Though I do NOT have THE answer — not only I never tried digitizing copy protected tapes, but the problem could be due MANY causes —, I have digitized video from quite a few analog sources:
Besides two old capture / digitizing cards, I also use an USB device, quite similar to yours. Name and brand: "Grabby", by "Terratec" (~40 € in Europe). After finding the right... everything , including audio (I mean "channels", "pins" and so on) and that sometimes takes a long time, in the end, it always worked OK (so far...).

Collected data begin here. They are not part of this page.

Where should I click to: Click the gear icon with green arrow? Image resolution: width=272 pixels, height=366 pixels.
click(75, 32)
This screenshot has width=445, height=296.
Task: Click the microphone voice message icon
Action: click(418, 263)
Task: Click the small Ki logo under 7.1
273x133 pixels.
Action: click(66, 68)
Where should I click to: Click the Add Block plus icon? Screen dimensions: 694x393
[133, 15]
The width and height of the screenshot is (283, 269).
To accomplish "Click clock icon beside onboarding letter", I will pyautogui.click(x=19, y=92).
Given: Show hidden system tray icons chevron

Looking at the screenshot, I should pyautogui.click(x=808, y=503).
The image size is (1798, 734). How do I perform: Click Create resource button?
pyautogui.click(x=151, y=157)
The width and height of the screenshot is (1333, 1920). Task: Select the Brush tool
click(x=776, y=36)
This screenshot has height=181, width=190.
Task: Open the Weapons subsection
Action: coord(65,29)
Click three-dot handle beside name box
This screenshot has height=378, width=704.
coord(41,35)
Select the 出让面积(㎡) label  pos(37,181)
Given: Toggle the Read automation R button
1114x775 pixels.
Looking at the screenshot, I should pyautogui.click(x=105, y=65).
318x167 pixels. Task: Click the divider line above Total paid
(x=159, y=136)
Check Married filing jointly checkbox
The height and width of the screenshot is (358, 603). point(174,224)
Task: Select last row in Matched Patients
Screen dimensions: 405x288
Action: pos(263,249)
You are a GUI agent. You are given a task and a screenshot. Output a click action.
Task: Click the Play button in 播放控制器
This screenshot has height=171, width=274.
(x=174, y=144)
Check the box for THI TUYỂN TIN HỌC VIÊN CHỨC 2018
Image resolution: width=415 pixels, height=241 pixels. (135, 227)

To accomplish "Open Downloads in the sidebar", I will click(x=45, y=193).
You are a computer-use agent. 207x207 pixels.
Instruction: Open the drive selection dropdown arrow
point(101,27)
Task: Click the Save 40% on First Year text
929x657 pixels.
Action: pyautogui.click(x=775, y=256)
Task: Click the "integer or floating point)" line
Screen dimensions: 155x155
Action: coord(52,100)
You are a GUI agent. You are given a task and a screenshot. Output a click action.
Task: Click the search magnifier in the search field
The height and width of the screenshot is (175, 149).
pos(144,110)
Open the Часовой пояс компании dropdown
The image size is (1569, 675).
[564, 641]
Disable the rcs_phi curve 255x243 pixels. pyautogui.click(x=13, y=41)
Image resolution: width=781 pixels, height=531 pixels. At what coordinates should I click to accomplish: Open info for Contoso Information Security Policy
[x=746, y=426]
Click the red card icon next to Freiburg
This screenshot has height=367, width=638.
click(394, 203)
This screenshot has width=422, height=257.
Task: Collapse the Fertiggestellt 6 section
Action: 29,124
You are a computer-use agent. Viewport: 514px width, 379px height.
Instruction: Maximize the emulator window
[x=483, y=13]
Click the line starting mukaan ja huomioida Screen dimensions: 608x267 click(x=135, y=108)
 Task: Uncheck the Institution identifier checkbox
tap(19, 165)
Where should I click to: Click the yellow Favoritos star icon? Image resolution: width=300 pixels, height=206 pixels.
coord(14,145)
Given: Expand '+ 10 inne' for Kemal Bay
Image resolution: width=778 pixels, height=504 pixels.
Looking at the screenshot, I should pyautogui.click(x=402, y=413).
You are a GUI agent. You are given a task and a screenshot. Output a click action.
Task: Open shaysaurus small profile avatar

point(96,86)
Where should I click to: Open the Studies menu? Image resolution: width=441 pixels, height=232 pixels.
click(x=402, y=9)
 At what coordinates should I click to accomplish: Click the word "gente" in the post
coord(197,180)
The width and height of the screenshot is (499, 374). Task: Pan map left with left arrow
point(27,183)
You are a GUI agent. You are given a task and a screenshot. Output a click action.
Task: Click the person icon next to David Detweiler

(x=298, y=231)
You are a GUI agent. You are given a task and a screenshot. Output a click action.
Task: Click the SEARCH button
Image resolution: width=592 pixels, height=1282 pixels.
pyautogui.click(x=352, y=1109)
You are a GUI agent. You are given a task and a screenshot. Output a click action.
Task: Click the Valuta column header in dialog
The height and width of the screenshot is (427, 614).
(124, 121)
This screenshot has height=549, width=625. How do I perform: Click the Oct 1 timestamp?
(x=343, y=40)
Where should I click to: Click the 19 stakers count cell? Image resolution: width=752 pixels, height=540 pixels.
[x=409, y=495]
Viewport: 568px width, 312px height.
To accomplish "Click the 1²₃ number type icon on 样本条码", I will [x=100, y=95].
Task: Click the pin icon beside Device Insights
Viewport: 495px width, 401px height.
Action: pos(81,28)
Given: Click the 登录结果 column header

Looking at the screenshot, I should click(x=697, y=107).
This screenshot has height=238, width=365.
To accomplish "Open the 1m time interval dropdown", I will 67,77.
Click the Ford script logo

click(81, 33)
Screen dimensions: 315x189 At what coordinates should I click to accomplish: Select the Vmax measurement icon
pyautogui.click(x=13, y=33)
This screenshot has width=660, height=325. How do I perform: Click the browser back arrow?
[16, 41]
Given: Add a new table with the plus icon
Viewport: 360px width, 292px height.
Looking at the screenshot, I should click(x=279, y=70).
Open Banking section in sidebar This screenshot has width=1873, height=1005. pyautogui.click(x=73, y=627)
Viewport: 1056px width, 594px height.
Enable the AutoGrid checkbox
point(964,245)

Video-8 & Hi-8 camcorders, VHS from different VCRs + from big old VHS camcorders, U-Matic tapes from U-Matic VCRs, TV broadcasts (before digital TV), and even from a (digital) Mini-DV camcorder, but through its analog TV-out, before my PC was equipped with an IEEE 1394 (Firewire) capture card (in that — last — case, the result is way better than from the camcorder USB-out, almost as good as from Firewire). And more...
According to your informations, your USB device does not SEEM to be faulty, but I still wouldn't bet on that: depending on what equipment the original (source) signal comes from;
"plus" and 1st of all, I've read bad news, about several of those USB devices, especially some "no-name" ones; therefore, I was expecting the worst when I bought mine. But when I (also) tested an other one — exact same —, that I bought for a friend, and from his old VHS-C camcorder to a Vista PC, it worked fine... So, it doesn't appear to be a "question of luck", here.
No doubt that my "Grabby from Terratec" is a gadget but, MAY BE, the fact that it's a real brand helps — although I usually don't believe in brands, especially nowadays.
When you mention "(VCR —>) TV IN —> video out (—> usb device)", does it mean you have an intermediate TV set, between the VCR and the USB device?
If so, I suppose you also tried to plug the Video-out from the VCR directly into the yellow USB device Video-IN...
If not, that's what anybody would recommend above all, of course...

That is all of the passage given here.